The Arizona Cardinals’ new head coach Kliff Kingsbury will be the franchise’s third in as many years.
Running back David Johnson’s productivity in that time dropped dramatically following his breakout 2016 season under then-head coach Bruce Arians.
According to Pro Football Focus, since the 27-year-old’s rookie season in 2015, Johnson has a receiving grade of 84.9 from the slot (13th amongst all pass-catchers in that span) and has also turned 84% of those receptions into first downs or touchdowns, the most of any running back.
Arizona’s offensive line in 2016 was among the league’s best with the eighth-best run-blocking grade (79.8). That allowed for Johnson to produce the sixth-best rushing grade (75.4) and third-most average yards per carry (6.3), both out of the shotgun.
Unfortunately for the Cardinals and Johnson, his 2017 season ended the same day it started as he sustained a wrist injury in Week 1 that required surgery.
The 2018 season saw a complete coaching staff change following the retirement of Arians. Steve Wilks and Mike McCoy were hired as the head coach and offensive coordinator, respectively.
But McCoy’s offense didn’t utilize Johnson’s talent the same way Arians’ did. Arizona’s offensive line didn’t help either, as the abysmal play saw the team’s run blocking rating (55.8), and both Johnson’s yards per carry (2.3) and rushing grade (66.5) drop to the bottom half of the league’s ranks.
But with the 2019 season approaching, first-year head coach Kliff Kingsbury gives Johnson, and the rest of the team, optimism for a dramatic turnaround from last year’s offense.
Kingsbury’s air raid offense is predominately run out of 10-personnel formations, spreading out four wide receivers and lining up a running back in the slot.
While Kingsbury was at Texas Tech from 2015-18, the Red Raiders offense ranked in the top-25 in average points and yards per game that included two finishes in the top-five. Over that time, Kingsbury ran his offense in 10-personnel formations 60.3% of the time, quadrupling the NCAA average of 15%. The Cardinals didn’t run a single play out of 10 personnel last season.

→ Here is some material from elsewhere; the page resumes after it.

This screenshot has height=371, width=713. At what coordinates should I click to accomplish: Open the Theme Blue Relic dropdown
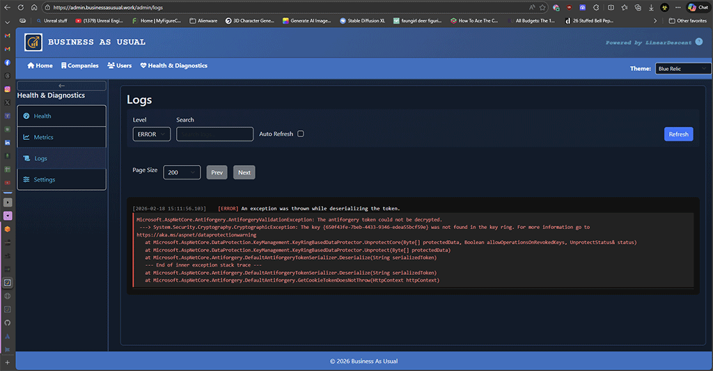coord(682,69)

Johnson seems to be a perfect fit in Kingsbury’s offense as the 2016 Pro Bowler led all NFL running backs with a receiving grade of 90 that included 80 receptions for 879 yards and 42 first downs that same season. His sophomore year also saw him generate a 110 passer rating for his quarterback as 40% of Johnson’s total receiving yards came from the slot or out wide.
And while first overall pick Kyler Murray only targeted running backs 3.4% of the time at Oklahoma, he led the nation with a 95.1 passing grade when throwing to the slot receiver.
But Arizona’s new-look offense will benefit Johnson in the run game as well. Since 2015, Kingsbury’s offense has run the ball out of the shotgun over 75% of the time, giving his Red Raiders a rushing grade of 82.8 (tied for 34th in FBS).
After the worst season in team history, Kingsbury and Murray will join the likes of Johnson, Larry Fitzgerald and Christian Kirk, giving Arizona a completely new-look offense.
And with the Patrick Peterson suspension announced on Thursday, a possible resurgence of Johnson to his 2016 form gives Cardinals fans something to look forward to.